■ Goal ■
Please edit the items starting at the line that has "troubleshooting (761, 731)" and running through the end of the items, replacing "regulations" with "rules" and keeping everything else unchanged. Return only those lines.
______
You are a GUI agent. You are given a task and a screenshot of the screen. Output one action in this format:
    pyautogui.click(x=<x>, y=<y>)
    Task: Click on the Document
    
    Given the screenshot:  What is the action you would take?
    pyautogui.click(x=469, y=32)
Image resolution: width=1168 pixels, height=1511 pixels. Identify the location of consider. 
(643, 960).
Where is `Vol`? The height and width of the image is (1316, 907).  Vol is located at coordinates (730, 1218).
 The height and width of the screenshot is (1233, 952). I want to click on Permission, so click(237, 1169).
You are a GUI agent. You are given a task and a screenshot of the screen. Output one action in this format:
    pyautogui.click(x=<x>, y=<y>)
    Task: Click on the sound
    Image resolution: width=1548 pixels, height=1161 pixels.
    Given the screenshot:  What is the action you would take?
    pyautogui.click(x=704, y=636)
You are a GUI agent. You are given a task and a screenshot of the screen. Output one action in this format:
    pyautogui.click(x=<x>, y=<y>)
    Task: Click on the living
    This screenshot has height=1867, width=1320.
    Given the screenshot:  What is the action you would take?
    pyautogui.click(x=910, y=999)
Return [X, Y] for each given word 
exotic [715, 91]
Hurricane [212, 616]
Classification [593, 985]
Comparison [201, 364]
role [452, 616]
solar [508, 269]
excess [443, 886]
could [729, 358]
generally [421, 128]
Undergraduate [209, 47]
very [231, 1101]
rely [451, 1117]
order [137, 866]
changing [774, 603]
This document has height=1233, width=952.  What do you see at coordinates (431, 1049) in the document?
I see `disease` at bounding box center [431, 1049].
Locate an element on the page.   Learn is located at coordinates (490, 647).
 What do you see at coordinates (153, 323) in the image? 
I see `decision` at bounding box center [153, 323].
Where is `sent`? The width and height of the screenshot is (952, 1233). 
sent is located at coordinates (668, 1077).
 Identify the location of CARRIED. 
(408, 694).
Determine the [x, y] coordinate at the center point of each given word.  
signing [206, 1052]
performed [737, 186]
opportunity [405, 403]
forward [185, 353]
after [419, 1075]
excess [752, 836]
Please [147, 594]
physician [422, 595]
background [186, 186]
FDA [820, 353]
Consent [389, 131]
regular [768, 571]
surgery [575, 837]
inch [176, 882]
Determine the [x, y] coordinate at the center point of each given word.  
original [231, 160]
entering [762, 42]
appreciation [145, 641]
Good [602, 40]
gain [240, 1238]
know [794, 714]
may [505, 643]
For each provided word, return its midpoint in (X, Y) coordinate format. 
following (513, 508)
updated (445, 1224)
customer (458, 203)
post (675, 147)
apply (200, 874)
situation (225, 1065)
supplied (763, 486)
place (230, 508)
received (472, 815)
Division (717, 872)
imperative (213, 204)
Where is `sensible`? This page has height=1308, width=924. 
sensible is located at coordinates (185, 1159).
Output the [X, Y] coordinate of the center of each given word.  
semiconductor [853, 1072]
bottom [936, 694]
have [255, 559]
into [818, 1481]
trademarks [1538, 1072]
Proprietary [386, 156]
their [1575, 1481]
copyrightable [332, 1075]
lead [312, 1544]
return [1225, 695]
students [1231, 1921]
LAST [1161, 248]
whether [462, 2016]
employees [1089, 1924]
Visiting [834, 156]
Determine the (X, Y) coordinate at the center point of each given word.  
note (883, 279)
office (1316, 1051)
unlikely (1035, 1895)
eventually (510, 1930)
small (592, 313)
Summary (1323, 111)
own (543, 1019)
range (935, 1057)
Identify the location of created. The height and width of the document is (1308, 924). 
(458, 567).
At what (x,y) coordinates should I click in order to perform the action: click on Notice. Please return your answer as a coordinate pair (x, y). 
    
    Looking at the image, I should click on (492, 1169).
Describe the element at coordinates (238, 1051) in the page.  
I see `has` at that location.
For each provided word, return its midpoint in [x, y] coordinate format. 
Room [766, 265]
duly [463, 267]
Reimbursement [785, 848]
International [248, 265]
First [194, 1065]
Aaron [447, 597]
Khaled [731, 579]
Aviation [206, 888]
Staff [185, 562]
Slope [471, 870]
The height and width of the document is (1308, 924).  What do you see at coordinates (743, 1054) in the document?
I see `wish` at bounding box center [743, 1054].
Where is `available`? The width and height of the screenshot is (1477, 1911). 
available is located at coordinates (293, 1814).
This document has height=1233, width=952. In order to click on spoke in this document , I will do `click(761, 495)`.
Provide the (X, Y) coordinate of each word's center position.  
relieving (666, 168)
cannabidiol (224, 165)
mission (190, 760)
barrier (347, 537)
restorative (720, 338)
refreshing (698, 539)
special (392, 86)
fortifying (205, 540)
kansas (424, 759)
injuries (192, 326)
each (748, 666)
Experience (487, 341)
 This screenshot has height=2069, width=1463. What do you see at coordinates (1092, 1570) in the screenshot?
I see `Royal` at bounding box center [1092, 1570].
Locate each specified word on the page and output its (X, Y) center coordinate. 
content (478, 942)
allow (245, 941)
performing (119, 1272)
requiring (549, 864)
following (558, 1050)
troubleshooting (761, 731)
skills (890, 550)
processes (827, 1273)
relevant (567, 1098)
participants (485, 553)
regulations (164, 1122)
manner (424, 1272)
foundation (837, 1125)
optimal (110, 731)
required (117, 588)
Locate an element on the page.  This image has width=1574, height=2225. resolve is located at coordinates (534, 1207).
______
■ Solution below ■
troubleshooting (761, 731)
skills (890, 550)
processes (827, 1273)
relevant (567, 1098)
participants (485, 553)
rules (164, 1122)
manner (424, 1272)
foundation (837, 1125)
optimal (110, 731)
required (117, 588)
Locate an element on the page.  This image has width=1574, height=2225. resolve is located at coordinates (534, 1207).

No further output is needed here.